While a 2011 rollback of state tax incentives scaled back Hollywood blockbuster productions here, Arizona continues to inspire a number of cinematic detours—sometimes for the obscurest of reasons.

In a scene from the 2012 adaptation of Jack Kerouac’s “On the Road,” actor Kristen Stewart and company are driving though cotton fields, recalls film commissioner Phil Bradstock at the Phoenix Film Office.

“[The production team] was looking at the agriculture in Texas and New Mexico, which were having bad cotton seasons, and it turns out Arizona wasn’t hit by whatever was going on in the agricultural world,” he says.

Yet it’s Arizona’s own independent filmmakers who give the state the star treatment year round.

Take “Durant’s Never Closes,” a biopic currently in production about Jack Durant, founder of the titular Phoenix steakhouse. The movie stars Tom Sizemore, Pam Grier, Michael Richards, and director Peter Bogdanovich (“The Last Picture Show”).

“My interest is telling Arizona stories and this is one of the best of those,” says the film’s director Travis Mills of Running Wild Films. “Durant was a larger-than-life figure who died in 1987, but we keep talking about him and his restaurant, which is still open and will probably be open for a very long time. This story is legendary in Phoenix.”

Mills and co-producer William Long are actually no strangers to the restaurant—they shot scenes in their film “The Men Who Robbed the Bank” inside the restaurant.

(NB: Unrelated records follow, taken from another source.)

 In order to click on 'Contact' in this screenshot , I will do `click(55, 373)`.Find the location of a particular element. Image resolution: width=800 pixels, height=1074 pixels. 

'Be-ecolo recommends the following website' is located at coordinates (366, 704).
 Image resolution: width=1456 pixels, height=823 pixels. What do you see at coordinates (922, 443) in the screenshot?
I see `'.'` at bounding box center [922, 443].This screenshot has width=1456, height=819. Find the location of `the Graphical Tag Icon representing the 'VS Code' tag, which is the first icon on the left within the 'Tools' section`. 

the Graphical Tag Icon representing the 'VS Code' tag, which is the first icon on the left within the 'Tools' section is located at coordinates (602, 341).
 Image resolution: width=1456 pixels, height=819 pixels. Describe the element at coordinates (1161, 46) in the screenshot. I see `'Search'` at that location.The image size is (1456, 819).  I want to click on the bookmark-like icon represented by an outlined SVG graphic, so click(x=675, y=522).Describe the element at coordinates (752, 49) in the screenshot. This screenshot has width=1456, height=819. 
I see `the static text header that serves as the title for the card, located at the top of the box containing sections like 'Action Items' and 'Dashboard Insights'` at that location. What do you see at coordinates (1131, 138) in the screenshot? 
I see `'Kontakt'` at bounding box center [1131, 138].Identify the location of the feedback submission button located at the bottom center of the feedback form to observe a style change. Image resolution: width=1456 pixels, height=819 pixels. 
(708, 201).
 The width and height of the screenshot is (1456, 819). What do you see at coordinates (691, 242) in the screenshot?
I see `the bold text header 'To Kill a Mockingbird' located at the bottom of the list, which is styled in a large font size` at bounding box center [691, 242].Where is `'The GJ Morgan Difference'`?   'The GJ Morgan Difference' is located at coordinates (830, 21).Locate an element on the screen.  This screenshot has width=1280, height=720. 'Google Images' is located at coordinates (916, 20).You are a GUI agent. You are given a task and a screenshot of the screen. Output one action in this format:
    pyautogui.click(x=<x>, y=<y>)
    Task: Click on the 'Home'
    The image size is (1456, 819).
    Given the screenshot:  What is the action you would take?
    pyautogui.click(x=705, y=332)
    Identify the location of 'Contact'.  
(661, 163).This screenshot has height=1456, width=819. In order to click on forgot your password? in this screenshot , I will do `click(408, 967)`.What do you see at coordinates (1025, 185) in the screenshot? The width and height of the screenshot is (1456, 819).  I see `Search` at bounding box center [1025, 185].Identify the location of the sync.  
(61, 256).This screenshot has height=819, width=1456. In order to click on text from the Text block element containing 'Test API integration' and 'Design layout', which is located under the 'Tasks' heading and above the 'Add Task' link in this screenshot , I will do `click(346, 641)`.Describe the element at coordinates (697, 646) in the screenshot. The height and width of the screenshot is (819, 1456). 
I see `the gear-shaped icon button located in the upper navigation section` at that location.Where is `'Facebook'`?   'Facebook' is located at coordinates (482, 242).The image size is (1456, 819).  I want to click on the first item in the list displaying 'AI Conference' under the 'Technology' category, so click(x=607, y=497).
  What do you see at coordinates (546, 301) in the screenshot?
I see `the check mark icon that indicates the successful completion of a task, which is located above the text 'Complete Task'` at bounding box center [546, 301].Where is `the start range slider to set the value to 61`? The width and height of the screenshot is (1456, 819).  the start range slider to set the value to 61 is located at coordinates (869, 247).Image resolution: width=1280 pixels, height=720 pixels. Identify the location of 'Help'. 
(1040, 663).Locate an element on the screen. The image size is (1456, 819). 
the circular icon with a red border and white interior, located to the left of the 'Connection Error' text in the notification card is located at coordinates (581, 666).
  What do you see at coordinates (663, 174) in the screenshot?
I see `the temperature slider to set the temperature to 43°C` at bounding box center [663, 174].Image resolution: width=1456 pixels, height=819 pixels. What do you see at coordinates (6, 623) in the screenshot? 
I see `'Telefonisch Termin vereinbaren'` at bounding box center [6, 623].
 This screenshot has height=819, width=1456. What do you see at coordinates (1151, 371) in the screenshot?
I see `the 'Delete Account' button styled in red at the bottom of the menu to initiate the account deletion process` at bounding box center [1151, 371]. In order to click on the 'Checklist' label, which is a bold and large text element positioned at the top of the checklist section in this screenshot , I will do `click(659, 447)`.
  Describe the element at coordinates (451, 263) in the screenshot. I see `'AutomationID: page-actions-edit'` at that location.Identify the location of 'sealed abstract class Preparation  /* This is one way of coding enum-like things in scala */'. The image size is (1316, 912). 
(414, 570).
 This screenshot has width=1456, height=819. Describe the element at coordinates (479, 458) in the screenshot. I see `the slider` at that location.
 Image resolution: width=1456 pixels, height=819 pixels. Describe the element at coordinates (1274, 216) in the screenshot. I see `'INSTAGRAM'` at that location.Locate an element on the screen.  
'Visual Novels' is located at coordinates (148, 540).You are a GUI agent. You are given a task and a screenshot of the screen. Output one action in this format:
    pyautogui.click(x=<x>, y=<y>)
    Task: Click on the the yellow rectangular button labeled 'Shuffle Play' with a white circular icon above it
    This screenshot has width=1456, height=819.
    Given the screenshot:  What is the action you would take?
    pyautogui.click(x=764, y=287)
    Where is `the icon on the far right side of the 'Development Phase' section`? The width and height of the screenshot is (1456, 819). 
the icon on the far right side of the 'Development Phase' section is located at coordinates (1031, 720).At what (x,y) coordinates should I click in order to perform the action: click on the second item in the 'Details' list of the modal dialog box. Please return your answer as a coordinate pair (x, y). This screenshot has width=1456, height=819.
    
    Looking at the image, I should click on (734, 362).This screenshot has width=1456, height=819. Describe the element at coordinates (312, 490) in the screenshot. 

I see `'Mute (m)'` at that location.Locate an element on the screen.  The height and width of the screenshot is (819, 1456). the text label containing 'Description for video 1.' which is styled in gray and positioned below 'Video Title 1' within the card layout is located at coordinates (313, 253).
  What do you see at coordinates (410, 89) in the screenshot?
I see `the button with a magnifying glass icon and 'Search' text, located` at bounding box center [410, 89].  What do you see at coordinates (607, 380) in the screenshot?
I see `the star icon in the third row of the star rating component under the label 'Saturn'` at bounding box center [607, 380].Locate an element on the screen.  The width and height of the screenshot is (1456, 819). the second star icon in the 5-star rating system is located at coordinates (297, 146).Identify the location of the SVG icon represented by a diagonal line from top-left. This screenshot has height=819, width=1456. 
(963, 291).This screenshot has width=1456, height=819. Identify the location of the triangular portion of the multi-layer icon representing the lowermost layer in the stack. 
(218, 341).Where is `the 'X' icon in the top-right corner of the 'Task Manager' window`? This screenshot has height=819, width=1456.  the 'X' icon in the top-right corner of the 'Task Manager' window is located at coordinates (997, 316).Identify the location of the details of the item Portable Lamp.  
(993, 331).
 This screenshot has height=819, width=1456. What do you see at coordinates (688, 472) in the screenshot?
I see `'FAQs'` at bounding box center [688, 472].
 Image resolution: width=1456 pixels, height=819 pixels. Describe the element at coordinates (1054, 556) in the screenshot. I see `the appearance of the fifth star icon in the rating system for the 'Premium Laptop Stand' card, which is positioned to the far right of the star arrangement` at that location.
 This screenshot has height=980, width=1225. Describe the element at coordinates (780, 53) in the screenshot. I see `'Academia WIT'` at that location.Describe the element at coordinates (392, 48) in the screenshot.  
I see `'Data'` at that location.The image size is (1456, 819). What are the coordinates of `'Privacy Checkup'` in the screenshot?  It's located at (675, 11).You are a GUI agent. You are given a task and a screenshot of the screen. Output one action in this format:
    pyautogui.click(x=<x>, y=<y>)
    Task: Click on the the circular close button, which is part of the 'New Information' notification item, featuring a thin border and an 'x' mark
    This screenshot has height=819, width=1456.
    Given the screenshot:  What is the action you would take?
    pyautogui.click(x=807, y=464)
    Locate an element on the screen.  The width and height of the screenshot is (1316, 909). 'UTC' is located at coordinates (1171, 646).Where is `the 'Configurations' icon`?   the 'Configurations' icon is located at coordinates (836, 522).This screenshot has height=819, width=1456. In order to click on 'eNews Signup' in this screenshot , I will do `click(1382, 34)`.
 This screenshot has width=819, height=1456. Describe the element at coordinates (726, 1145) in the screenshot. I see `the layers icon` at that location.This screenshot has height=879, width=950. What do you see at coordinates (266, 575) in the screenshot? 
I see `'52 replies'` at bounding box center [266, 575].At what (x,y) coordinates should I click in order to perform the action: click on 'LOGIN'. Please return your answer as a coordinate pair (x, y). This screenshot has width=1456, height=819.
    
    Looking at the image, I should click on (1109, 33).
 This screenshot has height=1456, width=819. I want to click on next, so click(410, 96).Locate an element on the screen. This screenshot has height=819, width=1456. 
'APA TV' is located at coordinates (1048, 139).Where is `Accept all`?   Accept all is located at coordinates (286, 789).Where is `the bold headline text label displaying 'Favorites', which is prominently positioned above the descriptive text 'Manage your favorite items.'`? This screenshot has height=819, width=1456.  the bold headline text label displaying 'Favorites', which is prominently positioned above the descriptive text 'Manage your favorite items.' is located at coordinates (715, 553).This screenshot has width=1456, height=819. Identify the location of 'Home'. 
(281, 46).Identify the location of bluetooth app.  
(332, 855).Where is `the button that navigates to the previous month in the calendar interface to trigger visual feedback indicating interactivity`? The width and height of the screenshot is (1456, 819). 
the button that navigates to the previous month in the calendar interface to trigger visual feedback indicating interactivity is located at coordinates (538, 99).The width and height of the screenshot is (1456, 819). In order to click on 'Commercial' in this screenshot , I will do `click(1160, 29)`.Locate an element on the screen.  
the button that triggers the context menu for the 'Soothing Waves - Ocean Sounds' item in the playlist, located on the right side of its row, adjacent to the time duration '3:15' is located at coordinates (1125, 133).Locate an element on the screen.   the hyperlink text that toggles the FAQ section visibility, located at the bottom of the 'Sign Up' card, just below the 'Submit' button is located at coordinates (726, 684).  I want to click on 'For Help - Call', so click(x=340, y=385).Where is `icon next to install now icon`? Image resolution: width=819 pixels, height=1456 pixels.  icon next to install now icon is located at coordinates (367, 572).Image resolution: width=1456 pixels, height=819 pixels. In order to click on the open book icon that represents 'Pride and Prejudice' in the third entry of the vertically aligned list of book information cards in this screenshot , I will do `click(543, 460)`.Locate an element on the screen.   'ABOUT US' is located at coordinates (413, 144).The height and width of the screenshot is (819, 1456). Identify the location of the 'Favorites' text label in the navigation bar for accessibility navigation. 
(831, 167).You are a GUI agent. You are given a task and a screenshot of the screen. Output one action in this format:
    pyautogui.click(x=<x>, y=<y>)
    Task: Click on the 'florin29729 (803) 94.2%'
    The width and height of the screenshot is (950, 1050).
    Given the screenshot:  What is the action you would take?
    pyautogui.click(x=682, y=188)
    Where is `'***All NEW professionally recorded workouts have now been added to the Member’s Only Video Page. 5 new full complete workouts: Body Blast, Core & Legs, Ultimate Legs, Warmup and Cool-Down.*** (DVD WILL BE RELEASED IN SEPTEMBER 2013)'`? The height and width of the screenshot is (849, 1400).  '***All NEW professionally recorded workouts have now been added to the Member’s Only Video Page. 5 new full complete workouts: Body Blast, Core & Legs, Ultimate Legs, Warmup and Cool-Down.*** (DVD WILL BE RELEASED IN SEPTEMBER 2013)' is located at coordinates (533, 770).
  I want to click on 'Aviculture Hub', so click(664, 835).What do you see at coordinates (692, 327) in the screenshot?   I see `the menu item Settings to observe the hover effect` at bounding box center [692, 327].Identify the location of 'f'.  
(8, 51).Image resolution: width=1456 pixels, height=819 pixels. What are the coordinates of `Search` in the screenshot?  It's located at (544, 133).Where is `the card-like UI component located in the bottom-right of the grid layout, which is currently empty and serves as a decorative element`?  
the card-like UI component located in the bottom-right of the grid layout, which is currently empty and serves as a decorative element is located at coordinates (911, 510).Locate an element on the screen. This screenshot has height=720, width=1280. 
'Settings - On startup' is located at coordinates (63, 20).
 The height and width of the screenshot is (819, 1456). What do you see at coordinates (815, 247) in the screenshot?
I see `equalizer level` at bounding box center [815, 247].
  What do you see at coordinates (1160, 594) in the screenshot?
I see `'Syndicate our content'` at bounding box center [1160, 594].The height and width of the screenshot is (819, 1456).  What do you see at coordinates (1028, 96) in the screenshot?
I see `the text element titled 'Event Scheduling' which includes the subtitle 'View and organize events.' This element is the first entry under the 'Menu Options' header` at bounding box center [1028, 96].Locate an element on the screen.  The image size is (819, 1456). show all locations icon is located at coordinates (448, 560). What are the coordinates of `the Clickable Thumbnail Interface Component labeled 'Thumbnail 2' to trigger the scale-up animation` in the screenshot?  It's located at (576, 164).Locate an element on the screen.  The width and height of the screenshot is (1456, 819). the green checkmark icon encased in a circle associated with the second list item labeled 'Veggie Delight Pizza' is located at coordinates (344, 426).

For this project, exteriors are being shot at the restaurant, while nearly all of the filming is being done on sets built inside the MonOrchid art gallery in downtown Phoenix.

Most at home showcasing “under-seen” locations in downtown Phoenix, Mills admits he also loves “exploring the diversity of the entire state in [his] films.”

Also capitalizing on the bounty of Arizona’s cinematographic opportunities is indie filmmaker Archer Wave Productions, which is currently in production on “The Walkers.” The dark thriller centers on a wake of murders that occur near the Navajo Reservation, drawing on tribal legends of skin-
walkers: those who can turn into animals at will.

“We had an interview in Joshua Tree with a Navajo shaman who told us a lot and we captured it all on video,” says producer Matthew Mason. “We also set up an interview with a woman at the Heard Museum, but on the day we showed up to shoot, she freaked out and we were escorted off the property by security and staff.”

Which, many will tell you, neatly sums up the life of the independent filmmaker.